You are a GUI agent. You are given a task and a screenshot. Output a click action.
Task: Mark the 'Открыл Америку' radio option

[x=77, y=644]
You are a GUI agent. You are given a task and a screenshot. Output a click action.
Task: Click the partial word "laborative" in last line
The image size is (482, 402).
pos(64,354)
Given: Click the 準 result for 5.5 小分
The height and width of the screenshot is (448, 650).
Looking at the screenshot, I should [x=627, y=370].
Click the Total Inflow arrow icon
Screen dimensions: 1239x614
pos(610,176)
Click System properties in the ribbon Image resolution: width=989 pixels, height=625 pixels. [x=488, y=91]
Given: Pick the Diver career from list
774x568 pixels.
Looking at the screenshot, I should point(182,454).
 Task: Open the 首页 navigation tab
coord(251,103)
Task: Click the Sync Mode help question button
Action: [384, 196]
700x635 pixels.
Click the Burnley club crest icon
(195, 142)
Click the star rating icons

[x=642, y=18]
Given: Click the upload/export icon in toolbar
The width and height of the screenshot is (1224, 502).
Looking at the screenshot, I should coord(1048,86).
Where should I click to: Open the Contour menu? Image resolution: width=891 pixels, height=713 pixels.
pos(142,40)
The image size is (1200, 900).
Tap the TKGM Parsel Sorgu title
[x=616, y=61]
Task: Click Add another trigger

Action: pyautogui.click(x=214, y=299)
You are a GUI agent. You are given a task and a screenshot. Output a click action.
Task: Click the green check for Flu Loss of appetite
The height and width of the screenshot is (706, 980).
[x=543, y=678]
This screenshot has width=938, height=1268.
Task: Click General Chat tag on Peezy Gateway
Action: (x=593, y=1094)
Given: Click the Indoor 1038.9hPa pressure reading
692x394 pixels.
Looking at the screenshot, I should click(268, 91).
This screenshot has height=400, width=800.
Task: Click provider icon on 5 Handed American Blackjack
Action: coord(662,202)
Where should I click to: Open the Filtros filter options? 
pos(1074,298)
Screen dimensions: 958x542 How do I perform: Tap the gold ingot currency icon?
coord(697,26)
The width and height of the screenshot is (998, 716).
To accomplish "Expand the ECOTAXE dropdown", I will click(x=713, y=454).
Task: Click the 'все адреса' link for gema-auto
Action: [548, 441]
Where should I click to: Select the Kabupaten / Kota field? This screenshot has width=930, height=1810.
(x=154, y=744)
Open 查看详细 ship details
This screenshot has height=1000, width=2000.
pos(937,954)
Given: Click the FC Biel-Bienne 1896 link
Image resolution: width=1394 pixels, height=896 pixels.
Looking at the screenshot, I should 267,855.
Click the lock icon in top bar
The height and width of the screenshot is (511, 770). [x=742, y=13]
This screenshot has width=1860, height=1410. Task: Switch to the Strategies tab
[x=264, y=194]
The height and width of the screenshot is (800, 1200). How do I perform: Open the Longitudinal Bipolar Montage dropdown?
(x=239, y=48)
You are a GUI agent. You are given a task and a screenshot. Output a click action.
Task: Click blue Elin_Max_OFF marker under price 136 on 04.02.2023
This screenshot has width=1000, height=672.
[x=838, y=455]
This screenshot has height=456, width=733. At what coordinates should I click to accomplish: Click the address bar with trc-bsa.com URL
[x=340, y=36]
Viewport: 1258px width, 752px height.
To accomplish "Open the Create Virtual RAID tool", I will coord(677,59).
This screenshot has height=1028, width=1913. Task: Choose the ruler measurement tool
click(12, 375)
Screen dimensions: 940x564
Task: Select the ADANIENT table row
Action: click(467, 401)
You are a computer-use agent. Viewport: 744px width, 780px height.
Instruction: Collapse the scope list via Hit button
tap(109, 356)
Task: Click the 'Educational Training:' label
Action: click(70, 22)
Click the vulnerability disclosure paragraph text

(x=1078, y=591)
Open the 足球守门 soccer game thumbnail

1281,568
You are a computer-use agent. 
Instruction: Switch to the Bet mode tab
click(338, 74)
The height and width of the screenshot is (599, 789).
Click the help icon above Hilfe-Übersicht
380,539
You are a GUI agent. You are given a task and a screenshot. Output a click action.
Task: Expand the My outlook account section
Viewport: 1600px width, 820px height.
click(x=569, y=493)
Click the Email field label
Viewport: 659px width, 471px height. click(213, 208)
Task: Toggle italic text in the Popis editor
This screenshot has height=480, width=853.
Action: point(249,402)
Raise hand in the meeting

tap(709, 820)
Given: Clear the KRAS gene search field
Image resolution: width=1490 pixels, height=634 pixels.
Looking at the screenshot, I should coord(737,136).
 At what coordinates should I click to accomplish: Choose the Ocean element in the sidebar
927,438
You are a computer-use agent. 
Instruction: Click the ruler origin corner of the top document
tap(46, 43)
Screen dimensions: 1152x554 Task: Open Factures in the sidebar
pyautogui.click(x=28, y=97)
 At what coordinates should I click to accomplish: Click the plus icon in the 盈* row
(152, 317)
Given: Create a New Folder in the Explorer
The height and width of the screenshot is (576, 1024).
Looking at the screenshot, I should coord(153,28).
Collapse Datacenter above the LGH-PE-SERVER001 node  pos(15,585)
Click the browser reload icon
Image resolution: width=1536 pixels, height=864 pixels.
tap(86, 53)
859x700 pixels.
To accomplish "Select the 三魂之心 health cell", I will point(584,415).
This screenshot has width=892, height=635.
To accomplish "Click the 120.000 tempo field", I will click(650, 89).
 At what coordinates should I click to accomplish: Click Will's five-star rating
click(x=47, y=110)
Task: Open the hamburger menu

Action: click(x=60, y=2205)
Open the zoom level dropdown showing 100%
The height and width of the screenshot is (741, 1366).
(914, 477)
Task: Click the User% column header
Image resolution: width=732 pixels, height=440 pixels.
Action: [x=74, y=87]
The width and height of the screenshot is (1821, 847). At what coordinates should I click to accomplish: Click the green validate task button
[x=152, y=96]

◇ ◇ ◇ ◇

**EXERCISE:** Copy the listing exactly as it stands.

**COMPLETED TASK:**
You are a GUI agent. You are given a task and a screenshot. Output a click action.
Task: Mark the 'Открыл Америку' radio option

[x=77, y=644]
You are a GUI agent. You are given a task and a screenshot. Output a click action.
Task: Click the partial word "laborative" in last line
The image size is (482, 402).
pos(64,354)
Given: Click the 準 result for 5.5 小分
The height and width of the screenshot is (448, 650).
Looking at the screenshot, I should [x=627, y=370].
Click the Total Inflow arrow icon
Screen dimensions: 1239x614
pos(610,176)
Click System properties in the ribbon Image resolution: width=989 pixels, height=625 pixels. [x=488, y=91]
Given: Pick the Diver career from list
774x568 pixels.
Looking at the screenshot, I should point(182,454).
 Task: Open the 首页 navigation tab
coord(251,103)
Task: Click the Sync Mode help question button
Action: [384, 196]
700x635 pixels.
Click the Burnley club crest icon
(195, 142)
Click the star rating icons

[x=642, y=18]
Given: Click the upload/export icon in toolbar
The width and height of the screenshot is (1224, 502).
Looking at the screenshot, I should coord(1048,86).
Where should I click to: Open the Contour menu? Image resolution: width=891 pixels, height=713 pixels.
pos(142,40)
The image size is (1200, 900).
Tap the TKGM Parsel Sorgu title
[x=616, y=61]
Task: Click Add another trigger

Action: pyautogui.click(x=214, y=299)
You are a GUI agent. You are given a task and a screenshot. Output a click action.
Task: Click the green check for Flu Loss of appetite
The height and width of the screenshot is (706, 980).
[x=543, y=678]
This screenshot has width=938, height=1268.
Task: Click General Chat tag on Peezy Gateway
Action: (x=593, y=1094)
Given: Click the Indoor 1038.9hPa pressure reading
692x394 pixels.
Looking at the screenshot, I should click(268, 91).
This screenshot has height=400, width=800.
Task: Click provider icon on 5 Handed American Blackjack
Action: coord(662,202)
Where should I click to: Open the Filtros filter options? 
pos(1074,298)
Screen dimensions: 958x542 How do I perform: Tap the gold ingot currency icon?
coord(697,26)
The width and height of the screenshot is (998, 716).
To accomplish "Expand the ECOTAXE dropdown", I will click(x=713, y=454).
Task: Click the 'все адреса' link for gema-auto
Action: [548, 441]
Where should I click to: Select the Kabupaten / Kota field? This screenshot has width=930, height=1810.
(x=154, y=744)
Open 查看详细 ship details
This screenshot has height=1000, width=2000.
pos(937,954)
Given: Click the FC Biel-Bienne 1896 link
Image resolution: width=1394 pixels, height=896 pixels.
Looking at the screenshot, I should 267,855.
Click the lock icon in top bar
The height and width of the screenshot is (511, 770). [x=742, y=13]
This screenshot has width=1860, height=1410. Task: Switch to the Strategies tab
[x=264, y=194]
The height and width of the screenshot is (800, 1200). How do I perform: Open the Longitudinal Bipolar Montage dropdown?
(x=239, y=48)
You are a GUI agent. You are given a task and a screenshot. Output a click action.
Task: Click blue Elin_Max_OFF marker under price 136 on 04.02.2023
This screenshot has width=1000, height=672.
[x=838, y=455]
This screenshot has height=456, width=733. At what coordinates should I click to accomplish: Click the address bar with trc-bsa.com URL
[x=340, y=36]
Viewport: 1258px width, 752px height.
To accomplish "Open the Create Virtual RAID tool", I will coord(677,59).
This screenshot has height=1028, width=1913. Task: Choose the ruler measurement tool
click(12, 375)
Screen dimensions: 940x564
Task: Select the ADANIENT table row
Action: click(467, 401)
You are a computer-use agent. Viewport: 744px width, 780px height.
Instruction: Collapse the scope list via Hit button
tap(109, 356)
Task: Click the 'Educational Training:' label
Action: click(70, 22)
Click the vulnerability disclosure paragraph text

(x=1078, y=591)
Open the 足球守门 soccer game thumbnail

1281,568
You are a computer-use agent. 
Instruction: Switch to the Bet mode tab
click(338, 74)
The height and width of the screenshot is (599, 789).
Click the help icon above Hilfe-Übersicht
380,539
You are a GUI agent. You are given a task and a screenshot. Output a click action.
Task: Expand the My outlook account section
Viewport: 1600px width, 820px height.
click(x=569, y=493)
Click the Email field label
Viewport: 659px width, 471px height. click(213, 208)
Task: Toggle italic text in the Popis editor
This screenshot has height=480, width=853.
Action: point(249,402)
Raise hand in the meeting

tap(709, 820)
Given: Clear the KRAS gene search field
Image resolution: width=1490 pixels, height=634 pixels.
Looking at the screenshot, I should coord(737,136).
 At what coordinates should I click to accomplish: Choose the Ocean element in the sidebar
927,438
You are a computer-use agent. 
Instruction: Click the ruler origin corner of the top document
tap(46, 43)
Screen dimensions: 1152x554 Task: Open Factures in the sidebar
pyautogui.click(x=28, y=97)
 At what coordinates should I click to accomplish: Click the plus icon in the 盈* row
(152, 317)
Given: Create a New Folder in the Explorer
The height and width of the screenshot is (576, 1024).
Looking at the screenshot, I should coord(153,28).
Collapse Datacenter above the LGH-PE-SERVER001 node  pos(15,585)
Click the browser reload icon
Image resolution: width=1536 pixels, height=864 pixels.
tap(86, 53)
859x700 pixels.
To accomplish "Select the 三魂之心 health cell", I will point(584,415).
This screenshot has width=892, height=635.
To accomplish "Click the 120.000 tempo field", I will click(650, 89).
 At what coordinates should I click to accomplish: Click Will's five-star rating
click(x=47, y=110)
Task: Open the hamburger menu

Action: click(x=60, y=2205)
Open the zoom level dropdown showing 100%
The height and width of the screenshot is (741, 1366).
(914, 477)
Task: Click the User% column header
Image resolution: width=732 pixels, height=440 pixels.
Action: [x=74, y=87]
The width and height of the screenshot is (1821, 847). At what coordinates should I click to accomplish: Click the green validate task button
[x=152, y=96]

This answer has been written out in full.